Household items like soap, butter and clothing that used to be made at home started being made in factories as well. And factory workers—including women—then had the money to buy these products.
At the same time, all kinds of goods became standardized for the first time, according to Priya Satia, professor of international history at Stanford University. For example, industrial standardization marked an evolution in the arms industry, says Satia, author of Empire of Guns: The Making of the Industrial Revolution.
“You could produce all the parts of a gun and assemble any set and make a gun,” Satia says. “The advantage is if you are out in the field and something goes wrong, someone can send you that part and fix it without having to redo the entire gun.”
The changing world of the Second Industrial Revolution also led to fears by social critics about the loss of freedom, autonomy and independence that is replaced by boredom, repetition and toil, according to Freeman. Early 20th-century films like Fritz Lang’s sci-fi dystopia “Metropolis” or Charlie Chaplin’s assembly line comedy “Modern Times” capture this fear of the factory worker as a human robot.

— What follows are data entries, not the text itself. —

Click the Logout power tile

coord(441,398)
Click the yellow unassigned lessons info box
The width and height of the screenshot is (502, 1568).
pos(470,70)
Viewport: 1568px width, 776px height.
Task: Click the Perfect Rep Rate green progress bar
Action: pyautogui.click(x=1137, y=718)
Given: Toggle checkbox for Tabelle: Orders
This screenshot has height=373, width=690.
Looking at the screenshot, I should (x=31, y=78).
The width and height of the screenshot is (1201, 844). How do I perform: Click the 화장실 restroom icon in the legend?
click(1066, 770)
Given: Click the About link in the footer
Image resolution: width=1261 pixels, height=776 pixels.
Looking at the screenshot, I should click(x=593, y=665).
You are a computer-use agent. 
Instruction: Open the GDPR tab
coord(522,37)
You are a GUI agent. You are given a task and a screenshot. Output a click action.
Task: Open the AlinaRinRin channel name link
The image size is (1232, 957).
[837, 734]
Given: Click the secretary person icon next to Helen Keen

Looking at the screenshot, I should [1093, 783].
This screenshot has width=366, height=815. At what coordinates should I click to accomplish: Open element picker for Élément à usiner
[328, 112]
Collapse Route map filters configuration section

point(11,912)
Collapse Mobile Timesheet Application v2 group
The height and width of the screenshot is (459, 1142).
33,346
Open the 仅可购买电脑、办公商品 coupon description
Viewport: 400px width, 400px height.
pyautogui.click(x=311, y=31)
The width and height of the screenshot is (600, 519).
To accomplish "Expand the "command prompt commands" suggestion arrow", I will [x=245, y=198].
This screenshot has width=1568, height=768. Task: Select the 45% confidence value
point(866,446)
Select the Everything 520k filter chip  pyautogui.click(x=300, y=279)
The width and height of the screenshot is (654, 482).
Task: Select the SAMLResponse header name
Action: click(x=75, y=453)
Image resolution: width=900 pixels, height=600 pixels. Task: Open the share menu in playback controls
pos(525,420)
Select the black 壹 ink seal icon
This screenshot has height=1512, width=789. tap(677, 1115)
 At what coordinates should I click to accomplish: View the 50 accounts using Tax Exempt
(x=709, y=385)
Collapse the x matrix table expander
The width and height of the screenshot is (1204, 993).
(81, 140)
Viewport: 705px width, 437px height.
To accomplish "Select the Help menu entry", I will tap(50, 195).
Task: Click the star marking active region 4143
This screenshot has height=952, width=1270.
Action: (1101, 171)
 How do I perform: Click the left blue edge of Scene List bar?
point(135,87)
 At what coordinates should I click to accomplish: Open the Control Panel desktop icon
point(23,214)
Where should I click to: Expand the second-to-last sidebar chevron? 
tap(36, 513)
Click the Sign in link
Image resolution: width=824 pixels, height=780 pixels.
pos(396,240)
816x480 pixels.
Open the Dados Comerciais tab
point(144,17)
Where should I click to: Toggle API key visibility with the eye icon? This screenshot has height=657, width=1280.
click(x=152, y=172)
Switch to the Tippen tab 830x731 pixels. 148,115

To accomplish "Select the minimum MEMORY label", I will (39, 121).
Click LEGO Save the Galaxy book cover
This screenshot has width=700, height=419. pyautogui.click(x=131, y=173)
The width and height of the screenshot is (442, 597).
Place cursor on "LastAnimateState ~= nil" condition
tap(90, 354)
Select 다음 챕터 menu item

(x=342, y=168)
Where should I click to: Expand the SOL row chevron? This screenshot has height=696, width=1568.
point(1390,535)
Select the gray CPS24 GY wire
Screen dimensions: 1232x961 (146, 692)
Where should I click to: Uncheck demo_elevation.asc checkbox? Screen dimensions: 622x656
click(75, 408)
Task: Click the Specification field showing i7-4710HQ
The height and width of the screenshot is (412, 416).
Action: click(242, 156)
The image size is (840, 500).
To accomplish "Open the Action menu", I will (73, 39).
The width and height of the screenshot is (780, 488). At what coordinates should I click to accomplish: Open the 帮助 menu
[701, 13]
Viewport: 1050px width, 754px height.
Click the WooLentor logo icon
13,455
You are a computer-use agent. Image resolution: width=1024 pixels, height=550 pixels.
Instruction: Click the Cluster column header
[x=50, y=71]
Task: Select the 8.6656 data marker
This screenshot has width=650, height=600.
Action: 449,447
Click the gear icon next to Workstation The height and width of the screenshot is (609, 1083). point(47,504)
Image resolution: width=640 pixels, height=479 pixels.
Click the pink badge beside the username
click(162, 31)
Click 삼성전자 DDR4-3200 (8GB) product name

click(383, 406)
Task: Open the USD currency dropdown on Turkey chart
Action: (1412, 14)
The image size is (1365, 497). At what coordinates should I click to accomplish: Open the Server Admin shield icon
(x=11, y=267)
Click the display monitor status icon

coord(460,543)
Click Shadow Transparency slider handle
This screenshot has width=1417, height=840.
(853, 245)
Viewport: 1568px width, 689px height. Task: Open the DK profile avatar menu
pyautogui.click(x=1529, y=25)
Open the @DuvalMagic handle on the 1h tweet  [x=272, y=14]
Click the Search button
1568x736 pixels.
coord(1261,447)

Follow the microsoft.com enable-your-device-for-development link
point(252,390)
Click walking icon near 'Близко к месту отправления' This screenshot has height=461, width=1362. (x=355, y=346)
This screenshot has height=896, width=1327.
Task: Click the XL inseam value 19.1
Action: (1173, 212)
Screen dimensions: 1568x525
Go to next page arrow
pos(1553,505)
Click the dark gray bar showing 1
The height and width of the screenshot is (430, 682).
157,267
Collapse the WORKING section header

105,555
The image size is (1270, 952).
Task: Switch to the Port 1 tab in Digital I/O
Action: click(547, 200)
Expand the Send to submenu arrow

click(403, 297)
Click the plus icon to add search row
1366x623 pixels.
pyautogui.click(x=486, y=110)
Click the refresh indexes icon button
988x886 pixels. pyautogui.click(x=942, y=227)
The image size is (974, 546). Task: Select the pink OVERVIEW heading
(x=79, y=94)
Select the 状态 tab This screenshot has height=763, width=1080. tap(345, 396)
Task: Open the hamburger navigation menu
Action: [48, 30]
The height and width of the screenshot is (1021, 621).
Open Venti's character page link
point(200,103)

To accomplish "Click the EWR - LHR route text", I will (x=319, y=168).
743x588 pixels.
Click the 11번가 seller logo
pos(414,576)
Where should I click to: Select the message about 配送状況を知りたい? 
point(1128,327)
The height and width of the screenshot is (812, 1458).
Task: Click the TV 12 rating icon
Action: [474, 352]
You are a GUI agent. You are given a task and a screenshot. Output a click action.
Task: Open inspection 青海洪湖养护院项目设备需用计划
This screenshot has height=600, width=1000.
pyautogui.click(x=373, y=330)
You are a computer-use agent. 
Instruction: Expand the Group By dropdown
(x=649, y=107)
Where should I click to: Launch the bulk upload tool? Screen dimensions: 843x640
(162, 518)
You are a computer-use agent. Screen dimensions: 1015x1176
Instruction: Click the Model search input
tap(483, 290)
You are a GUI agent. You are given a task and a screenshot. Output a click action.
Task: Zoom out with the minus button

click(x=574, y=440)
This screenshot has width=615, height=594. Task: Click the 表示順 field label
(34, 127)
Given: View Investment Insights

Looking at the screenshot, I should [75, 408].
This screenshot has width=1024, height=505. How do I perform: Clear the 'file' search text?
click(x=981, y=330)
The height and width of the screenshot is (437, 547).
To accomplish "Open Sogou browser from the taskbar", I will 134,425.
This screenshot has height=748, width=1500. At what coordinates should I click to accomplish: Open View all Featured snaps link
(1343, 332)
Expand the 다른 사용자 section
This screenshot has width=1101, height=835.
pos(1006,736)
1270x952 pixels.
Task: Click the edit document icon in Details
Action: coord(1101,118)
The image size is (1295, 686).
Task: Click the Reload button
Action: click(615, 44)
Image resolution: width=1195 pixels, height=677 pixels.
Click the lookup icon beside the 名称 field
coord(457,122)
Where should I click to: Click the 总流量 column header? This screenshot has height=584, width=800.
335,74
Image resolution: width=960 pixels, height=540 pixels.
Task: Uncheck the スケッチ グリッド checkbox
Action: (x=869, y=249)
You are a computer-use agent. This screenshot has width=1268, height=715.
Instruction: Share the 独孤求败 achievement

“Ford is a great hero,” Freeman says, “but the other side of the coin is a nightmarish vision of the factory as Satan’s province.”
The Second Industrial Revolution ended just before World War I, historians say. It has been followed by the Third Industrial Revolution in which digital communications technology and the internet changed how we transmit information, do business and interact with each other.
Some argue we are now entering a Fourth Industrial Revolution, in which robotics, artificial intelligence, autonomous vehicles and biotechnology are changing our concepts of both life and consciousness. The trajectory of this phase of human development must wait for future historians to write.